Copy each of these lines below unchanged.

- Data for this task -
-----
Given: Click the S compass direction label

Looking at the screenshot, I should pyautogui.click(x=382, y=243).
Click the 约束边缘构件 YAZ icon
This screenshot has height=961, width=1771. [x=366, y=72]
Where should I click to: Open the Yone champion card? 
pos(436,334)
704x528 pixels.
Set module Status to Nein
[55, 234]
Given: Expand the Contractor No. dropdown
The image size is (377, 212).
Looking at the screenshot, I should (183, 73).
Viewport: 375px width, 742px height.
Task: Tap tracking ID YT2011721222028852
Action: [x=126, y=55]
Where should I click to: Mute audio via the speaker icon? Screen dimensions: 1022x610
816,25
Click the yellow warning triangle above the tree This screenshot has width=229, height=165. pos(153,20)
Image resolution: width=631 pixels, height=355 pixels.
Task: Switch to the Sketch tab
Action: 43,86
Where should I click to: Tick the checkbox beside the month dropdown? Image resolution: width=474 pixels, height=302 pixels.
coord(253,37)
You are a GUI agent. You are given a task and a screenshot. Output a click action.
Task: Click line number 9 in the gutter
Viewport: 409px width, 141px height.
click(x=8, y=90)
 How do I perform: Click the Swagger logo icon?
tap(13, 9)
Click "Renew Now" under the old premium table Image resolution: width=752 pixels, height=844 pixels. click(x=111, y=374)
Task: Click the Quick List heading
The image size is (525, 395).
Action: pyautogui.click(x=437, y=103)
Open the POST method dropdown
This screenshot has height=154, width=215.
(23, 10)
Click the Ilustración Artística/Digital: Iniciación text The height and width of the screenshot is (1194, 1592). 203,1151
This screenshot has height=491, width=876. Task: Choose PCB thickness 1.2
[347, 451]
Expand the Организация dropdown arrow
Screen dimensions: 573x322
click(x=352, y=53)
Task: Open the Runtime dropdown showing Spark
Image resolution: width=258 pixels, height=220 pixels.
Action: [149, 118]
-----
- Expected answer -
Given: Click the S compass direction label

Looking at the screenshot, I should pyautogui.click(x=382, y=243).
Click the 约束边缘构件 YAZ icon
This screenshot has height=961, width=1771. [x=366, y=72]
Where should I click to: Open the Yone champion card? 
pos(436,334)
704x528 pixels.
Set module Status to Nein
[55, 234]
Given: Expand the Contractor No. dropdown
The image size is (377, 212).
Looking at the screenshot, I should (183, 73).
Viewport: 375px width, 742px height.
Task: Tap tracking ID YT2011721222028852
Action: [x=126, y=55]
Where should I click to: Mute audio via the speaker icon? Screen dimensions: 1022x610
816,25
Click the yellow warning triangle above the tree This screenshot has width=229, height=165. pos(153,20)
Image resolution: width=631 pixels, height=355 pixels.
Task: Switch to the Sketch tab
Action: 43,86
Where should I click to: Tick the checkbox beside the month dropdown? Image resolution: width=474 pixels, height=302 pixels.
coord(253,37)
You are a GUI agent. You are given a task and a screenshot. Output a click action.
Task: Click line number 9 in the gutter
Viewport: 409px width, 141px height.
click(x=8, y=90)
 How do I perform: Click the Swagger logo icon?
tap(13, 9)
Click "Renew Now" under the old premium table Image resolution: width=752 pixels, height=844 pixels. click(x=111, y=374)
Task: Click the Quick List heading
The image size is (525, 395).
Action: pyautogui.click(x=437, y=103)
Open the POST method dropdown
This screenshot has height=154, width=215.
(23, 10)
Click the Ilustración Artística/Digital: Iniciación text The height and width of the screenshot is (1194, 1592). 203,1151
This screenshot has height=491, width=876. Task: Choose PCB thickness 1.2
[347, 451]
Expand the Организация dropdown arrow
Screen dimensions: 573x322
click(x=352, y=53)
Task: Open the Runtime dropdown showing Spark
Image resolution: width=258 pixels, height=220 pixels.
Action: [149, 118]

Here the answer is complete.